Le CES (Consumer Electronic Show) de Las Vegas a fait la part belle aux objets connectés cette année. Au-delà des objets comme le bracelet June de Netamo, la serrure Okidokeys, la pilule e-Celsius de BodyCap, le capteur Aura de Withings et la boîte aux lettres connectée Click & Collect at Home de Signée, il révèle de nouveaux usages, des stratégies commerciales innovantes et des « smart business models ».

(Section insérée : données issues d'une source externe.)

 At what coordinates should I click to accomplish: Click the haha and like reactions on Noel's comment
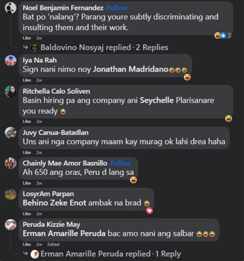pyautogui.click(x=223, y=36)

Après un préambule général sur le CES (1ère partie : TV - 4K UHD, Voitures connectées, Impression 3D, les Français), l’article en décryptera quelques clés et mettra en perspective la place des Français dans le domaine des objets connectés (2ème partie, Netatmo, Withings, Parrot...).
Un dernier article (3ème partie) présentera les mouvements tectoniques qui se mettent en place dans les objets connectés avec Qualcomm, Intel ...
Vue Générale
Le CES concentre des quantités d'acteurs différents, des grands fabricants Samsung, LG, des constructeurs automobiles (voitures connectées en particulier), des entreprises et startups française d'objets connectés notamment, des fabricants de composants et processeurs (Intel, Qualcomm, TI…) jusqu'à une myriade de petits acteurs chinois (beaucoup de Schenzen) et même des artisans.
TV - 4K / Ultra HD
L’UHD a désormais une chaîne de production UHD de bout en bout. En effet, proposer du contenu Full HD (1920*1080 soit environ 2 million de pixels), en upscalant à 4k (4K – UHD : 3840*2160 soit environ 8 Million de pixels) a peu d'intérêt.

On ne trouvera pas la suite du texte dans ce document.